*Extrait de page*.
++++++++++++++++++++
Pour Fannie Lafontaine, avocate et titulaire de la Chaire de recherche du Canada sur la justice internationale pénale et les droits fondamentaux, il ne fait aucun doute que oui.
«Ce que les Russes font sur le terrain, en ciblant des civils, des hôpitaux et des journalistes, ça ne se fait pas. Ce sont définitivement des crimes de guerre», accuse-t-elle d’entrée de jeu.
En plus des crimes de guerre, l'Ukraine accuse la Russie de Vladimir Poutine de commettre un génocide.
«Présentement en Ukraine, ce qu’on peut faire, c’est de parler de crime de guerre et de crime contre l’humanité, mais pas encore de génocide. Il faut commencer par voir s’il y a un aspect systémique et intentionnel aux crimes commis», explique Marie Lamensch, membre associée à l’Observatoire des conflits multidimensionnels de la Chaire Raoul-Dandurand et coordonnatrice de projet à l’Institut montréalais d’études sur le génocide et les droits de la personne de l’Université Concordia.
++++++++++++++++++++
*Problèmes à résoudre*.
[1] Recopiez tout le passage de l'extrait sur les crimes de guerre en Ukraine, de « Pour Fannie Lafontaine, avocate » jusqu'à « d’entrée de jeu. ».
[2] Dans l'extrait sur les crimes de guerre en Ukraine, traduisez en anglais la phrase suivante : « En plus des crimes de guerre, l'Ukraine accuse la Russie de Vladimir Poutine de commettre un génocide. »
[3] Reprenez l'extrait sur les crimes de guerre en Ukraine à l'endroit où il s'arrête et écrivez-en la suite.
Vous n'aurez pas besoin du matériel fourni plus bas.

*Données fournies*.
++++++++++++++++++++
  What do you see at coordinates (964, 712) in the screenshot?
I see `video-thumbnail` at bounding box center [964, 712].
++++++++++++++++++++
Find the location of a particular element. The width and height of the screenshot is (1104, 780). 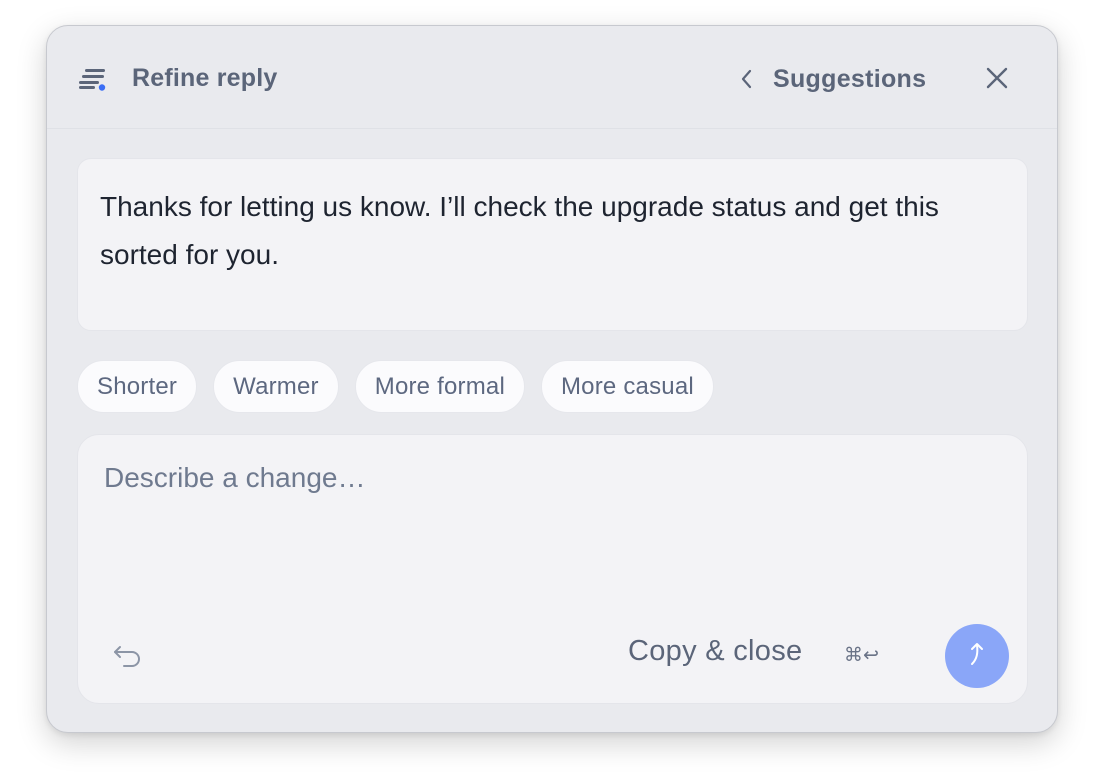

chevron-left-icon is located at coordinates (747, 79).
++++++++++++++++++++
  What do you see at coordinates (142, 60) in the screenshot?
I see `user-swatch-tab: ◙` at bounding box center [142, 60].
++++++++++++++++++++
*Liste des réponses*.
[1]
Pour Fannie Lafontaine, avocate et titulaire de la Chaire de recherche du Canada sur la justice internationale pénale et les droits fondamentaux, il ne fait aucun doute que oui.
«Ce que les Russes font sur le terrain, en ciblant des civils, des hôpitaux et des journalistes, ça ne se fait pas. Ce sont définitivement des crimes de guerre», accuse-t-elle d’entrée de jeu.

[2] In addition to war crimes, Ukraine accuses Vladimir Putin's Russia of committing genocide.

[3]
«Une fois qu’on voit qu’il y a une volonté appuyée par un aspect systémique de tuer les Ukrainiens en raison de leur ethnie, alors on peut commencer à monter un dossier pour démontrer l’intention de la Russie de tuer ce groupe-là et appeler ça un génocide.»
Des enquêtes officiellement lancées
Début mars, la Cour pénale internationale a été la première instance à ouvrir officiellement une enquête sur les crimes de guerre que la Russie pourrait avoir commis en Ukraine.
En mars, la procureure générale d’Ukraine a quant à elle annoncé l’ouverture d’une enquête sur des tirs d’artillerie qui ont visé un quartier résidentiel de Kharkiv. Une enquête a aussi été lancée pour faire la lumière sur la mort d’un journaliste américain et une autre sur le bombardement de l’hôpital de Marioupol, qui a fait trois morts, dont une fillette, la semaine passée.
Il y a ensuite eu la destruction d’un théâtre à Marioupol, le 9 mars dernier, dans lequel s’était réfugié plus d’un millier de personnes, dont des enfants, qui a suscité l'indignation du monde entier. Devant et derrière le théâtre, le mot «enfants» était même écrit au sol en russe en immenses lettres blanches visibles du ciel.
Puis, ce lundi, après la découverte de cadavres à Boutcha, la présidente de la Commission européenne Ursula von der Leyen a annoncé la mise en place par l’Union européenne d’une équipe «conjointe avec l’Ukraine pour (...) enquêter sur les crimes de guerre et les crimes contre l’humanité». L’UE souhaite unir ses forces avec la Cour pénale internationale (CPI).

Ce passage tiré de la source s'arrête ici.